Predicting the future is a fool’s errand, even, or maybe especially, in CRM, yet we’re all over it like a cheap suit this time of year.
I was recently part of a series of panels on CRM Playaz, a streaming show from my friends Paul Greenberg and Brent Leary. The show consisted of a panel of CRM industry executives, another panel of analysts, and a third of customers. I was part of the middle panel. I don’t think we accomplished much, but that’s not the point. Sometimes it’s good just to see how others ponder complex issues.
One reason predictions are tricky is that January 2023 won’t look much different from December 2022, although December 2023 will certainly have some differences. Another reason is that, considering the first reason, we often simply extrapolate the present into the future. I saw this in operation on the Playaz as many people simply assumed that because all things related to data are important now, they will be later too. Maybe.
We tend to solve problems and move on; data is essential now, but will we have data sussed a year from now? Will something else take precedence? After all, trees don’t grow to the moon. Let’s call this the straight-line (more or less) theory of the future.
Pendulum Swinging in CRM
Another theory of the future might be called not quite circular.
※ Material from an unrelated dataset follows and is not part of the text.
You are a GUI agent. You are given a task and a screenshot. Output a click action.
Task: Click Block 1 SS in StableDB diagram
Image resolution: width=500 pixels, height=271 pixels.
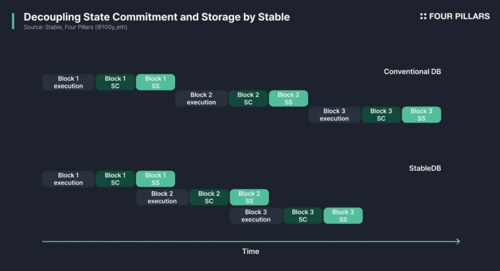tap(155, 179)
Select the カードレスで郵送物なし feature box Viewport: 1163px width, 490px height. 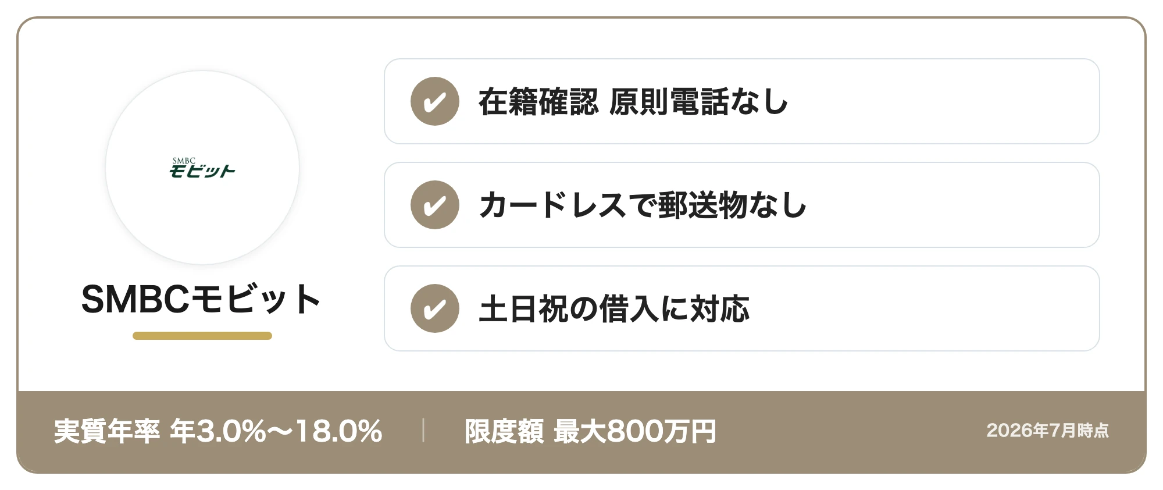(741, 205)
Think of a Slinky, a kid’s toy that never goes out of style. The Slinky coils but never comes back to the exact same place, like two Decembers that happen precisely 12 months apart; they’re very similar but different.
Circular repetition, some would say, is history repeating itself but a bit differently, back and forth. That was the theme offered by another friend, John Taschek, the market strategy chief at Salesforce. “There’s always been a kind of pendulum swinging in CRM,” he told me. One extreme is a focus on efficiency and customer retention, what Taschek called “CFO stuff,” and the other end focuses on growth. Let’s call that CEO Stuff.
With a recession possibly looming, the focus on CFO stuff might have the upper hand, and CRM is not the only place to see this.
Quick tangent — a recent article I read details the woes of the streaming industry, which has been growing like a weed for many years but began retrenching around mid-year. It looks like expenditures on new productions will be down almost 25 percent by this year’s end. The CFOs could be said to be ascendent in streaming, and next year won’t look much like this one.